Bennett, Christopher H.; Xiao, Tianyao X.; Liu, Samuel L.; Humphrey, Leonard H.; Incorvia, Jean A.; Debusschere, Bert D.; Ries, Daniel R.; Agarwal, Sapan A.

This project evaluated the use of emerging spintronic memory devices for robust and efficient variational inference schemes. Variational inference (VI) schemes, which constrain the distribution for each weight to be a Gaussian distribution with a mean and standard deviation, are a tractable method for calculating posterior distributions of weights in a Bayesian neural network such that this neural network can also be trained using the powerful backpropagation algorithm. Our project focuses on domain-wall magnetic tunnel junctions (DW-MTJs), a powerful multi-functional spintronic synapse design that can achieve low power switching while also opening the pathway towards repeatable, analog operation using fabricated notches. Our initial efforts to employ DW-MTJs as an all-in-one stochastic synapse with both a mean and standard deviation didn’t end up meeting the quality metrics for hardware-friendly VI. In the future, new device stacks and methods for expressive anisotropy modification may make this idea still possible.
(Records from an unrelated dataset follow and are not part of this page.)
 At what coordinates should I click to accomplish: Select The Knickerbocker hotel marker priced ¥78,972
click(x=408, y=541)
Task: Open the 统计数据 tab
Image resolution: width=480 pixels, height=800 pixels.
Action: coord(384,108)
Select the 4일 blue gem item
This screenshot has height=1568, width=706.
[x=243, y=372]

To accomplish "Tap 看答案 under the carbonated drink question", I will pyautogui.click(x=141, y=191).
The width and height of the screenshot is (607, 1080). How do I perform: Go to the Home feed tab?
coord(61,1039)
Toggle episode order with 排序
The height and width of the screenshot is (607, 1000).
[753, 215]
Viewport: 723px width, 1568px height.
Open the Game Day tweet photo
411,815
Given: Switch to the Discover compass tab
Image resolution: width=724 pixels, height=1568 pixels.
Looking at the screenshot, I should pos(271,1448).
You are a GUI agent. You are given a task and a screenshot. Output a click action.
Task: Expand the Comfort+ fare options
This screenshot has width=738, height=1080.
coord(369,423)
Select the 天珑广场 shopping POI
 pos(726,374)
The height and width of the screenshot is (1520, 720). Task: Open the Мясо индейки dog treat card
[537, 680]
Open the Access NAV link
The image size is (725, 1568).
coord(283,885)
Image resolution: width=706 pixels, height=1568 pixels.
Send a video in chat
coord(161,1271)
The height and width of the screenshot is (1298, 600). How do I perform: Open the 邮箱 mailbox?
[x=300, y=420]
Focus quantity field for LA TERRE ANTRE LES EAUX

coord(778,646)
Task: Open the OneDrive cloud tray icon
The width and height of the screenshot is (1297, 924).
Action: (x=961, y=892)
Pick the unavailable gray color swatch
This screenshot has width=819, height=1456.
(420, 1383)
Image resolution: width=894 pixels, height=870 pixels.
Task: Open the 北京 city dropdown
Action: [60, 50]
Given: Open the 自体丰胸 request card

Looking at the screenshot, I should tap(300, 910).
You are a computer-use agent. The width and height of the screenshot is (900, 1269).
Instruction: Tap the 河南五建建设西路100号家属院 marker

However, as a fall back that immediately satisfies our requirements, we invented and detailed how the combination of a DW-MTJ synapse encoding the mean and a probabilistic Bayes-MTJ device, programmed via a ferroelectric or ionically modifiable layer, can robustly and expressively implement VI. This design includes a physics-informed small circuit model, that was scaled up to perform and demonstrate rigorous uncertainty quantification applications, up to and including small convolutional networks on a grayscale image classification task, and larger (Residual) networks implementing multi-channel image classification. Lastly, as these results and ideas all depend upon the idea of an inference application where weights (spintronic memory states) remain non-volatile, the retention of these synapses for the notched case was further interrogated. These investigations revealed and emphasized the importance of both notch geometry and anisotropy modification in order to further enhance the endurance of written spintronic states. In the near future, these results will be mapped to effective predictions for room temperature and elevated operation DW-MTJ memory retention, and experimentally verified when devices become available.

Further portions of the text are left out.